Novelion Therapeutics, Inc.,specialty pharmaceutical company, announced that its subsidiary, Aegerion Pharmaceuticals, Inc., has entered into a licensing agreement with Amryt Pharma (Amryt) for the exclusive rights to Lojuxta (lomitapide) hard capsules in certain European and Middle Eastern territories.
Lojuxta, marketed as Juxtapid in the United States, is currently approved by the European Commission as an adjunct to a low-fat diet and other lipid-lowering medicinal products with or without low density lipoprotein (LDL) apheresis in adult patients with homozygous familial hypercholesterolemia (HoFH).
Under the terms of the agreement, Amryt will receive an exclusive license to promote and distribute Lojuxta in the European Economic Area, Switzerland, Turkey, and certain Middle Eastern and North African countries, including Israel. Amryt will pay Aegerion sales-related milestone payments and royalties on product sales in the licensed territories. Amryt will also be responsible for ongoing regulatory and post-marketing obligations and commitments in support of the brand.

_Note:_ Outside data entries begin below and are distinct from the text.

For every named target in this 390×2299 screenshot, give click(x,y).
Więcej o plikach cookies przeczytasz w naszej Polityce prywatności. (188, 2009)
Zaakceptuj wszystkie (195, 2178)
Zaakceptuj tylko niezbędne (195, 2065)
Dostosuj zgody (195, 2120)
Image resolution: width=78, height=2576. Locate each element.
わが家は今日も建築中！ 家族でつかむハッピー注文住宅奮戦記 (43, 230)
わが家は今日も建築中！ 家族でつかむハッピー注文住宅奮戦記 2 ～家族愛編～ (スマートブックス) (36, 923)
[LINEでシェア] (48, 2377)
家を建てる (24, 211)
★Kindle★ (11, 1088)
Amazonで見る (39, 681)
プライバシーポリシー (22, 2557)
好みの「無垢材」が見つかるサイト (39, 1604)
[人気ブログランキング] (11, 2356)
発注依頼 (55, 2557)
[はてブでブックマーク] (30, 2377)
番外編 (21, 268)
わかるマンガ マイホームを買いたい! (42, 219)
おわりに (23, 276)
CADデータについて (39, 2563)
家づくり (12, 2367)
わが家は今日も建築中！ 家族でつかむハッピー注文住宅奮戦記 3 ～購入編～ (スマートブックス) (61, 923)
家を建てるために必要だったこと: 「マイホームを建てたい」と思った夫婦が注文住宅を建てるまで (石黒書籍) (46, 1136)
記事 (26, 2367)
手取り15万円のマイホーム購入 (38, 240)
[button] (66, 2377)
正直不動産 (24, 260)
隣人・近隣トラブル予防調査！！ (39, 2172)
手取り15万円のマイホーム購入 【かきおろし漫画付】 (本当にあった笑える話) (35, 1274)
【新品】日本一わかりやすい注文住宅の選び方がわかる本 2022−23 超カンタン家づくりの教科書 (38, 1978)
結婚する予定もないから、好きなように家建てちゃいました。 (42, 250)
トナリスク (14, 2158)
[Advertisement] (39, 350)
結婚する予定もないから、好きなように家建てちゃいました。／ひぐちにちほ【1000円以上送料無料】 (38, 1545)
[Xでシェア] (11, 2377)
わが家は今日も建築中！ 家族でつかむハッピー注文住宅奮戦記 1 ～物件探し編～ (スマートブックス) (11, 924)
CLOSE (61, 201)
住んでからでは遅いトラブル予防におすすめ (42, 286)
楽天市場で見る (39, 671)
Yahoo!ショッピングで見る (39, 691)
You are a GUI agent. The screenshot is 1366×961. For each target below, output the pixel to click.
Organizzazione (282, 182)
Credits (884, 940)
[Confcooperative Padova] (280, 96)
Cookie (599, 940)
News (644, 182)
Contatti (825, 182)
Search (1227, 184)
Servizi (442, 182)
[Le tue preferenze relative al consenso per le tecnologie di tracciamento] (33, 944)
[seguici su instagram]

"We are very pleased that Aegerion has entered into this agreement with Amryt, which will enable adult HoFH patients in these markets to remain on treatment and continue benefiting from this important therapy," said Mary Szela, chief executive officer of Novelion. "Our objective as a company is to always put patients at the center of our decisions, and we believe with this outcome we have achieved that goal. In addition to the critical benefit for patients, we believe this is the right decision for our business. Our ability to reduce both corporate expenses and post-approval commitments allows us to reprioritize resources. Additionally, our stakeholders will now benefit from a royalty and potential milestone stream to Aegerion derived from Amryt's sales of Lojuxta. Amryt's unique combination of orphan drug experience, commitment to developing and commercializing transformative rare disease therapies, and management's familiarity with Lojuxta, give us confidence in their ability to serve current and future adult HoFH patients. We are pleased to have them as a partner."
"We believe that Lojuxta, which was approved in the EU in mid-2013, is an important and needed therapy," said Joe Wiley, chief executive officer of Amryt. "We believe there are a meaningful number of adult HoFH patients for whom Lojuxta is a vital therapeutic option, and given our management team's in-depth knowledge of the drug, we look forward to contributing to their care. This agreement is tremendously exciting and underlines our focus on building our portfolio of medicines to treat rare and orphan diseases where there is large unmet medical need."
Lomitapide was approved in July 2013 by the European Commission and, until assumed by Amryt under the announced transaction, was marketed by Aegerion Pharmaceuticals under the brand name Lojuxta. Aegerion is commercializing lomitapide under the brand name Juxtapid in the US, Canada, and certain countries in Latin America, and expects to launch in Japan next month. Juxtapid is a prescription medicine used along with diet and other lipid-lowering treatments, including low-density lipoprotein (LDL) apheresis where available, in adults with homozygous familial hypercholesterolemia (HoFH) to reduce LDL ("bad") cholesterol, total cholesterol, a protein that carries bad cholesterol in the blood (apolipoprotein B), and non-high-density lipoprotein cholesterol (non-HDL-C).
Studies have not been conducted to tell us whether Juxtapid can help prevent problems from high cholesterol, such as heart attack, stroke, death, or other health problems. Studies have also not been conducted to tell us whether Juxtapid is safe for use in people with high cholesterol who do not have HoFH, including those with heterozygous familial hypercholesterolemia (HeFH).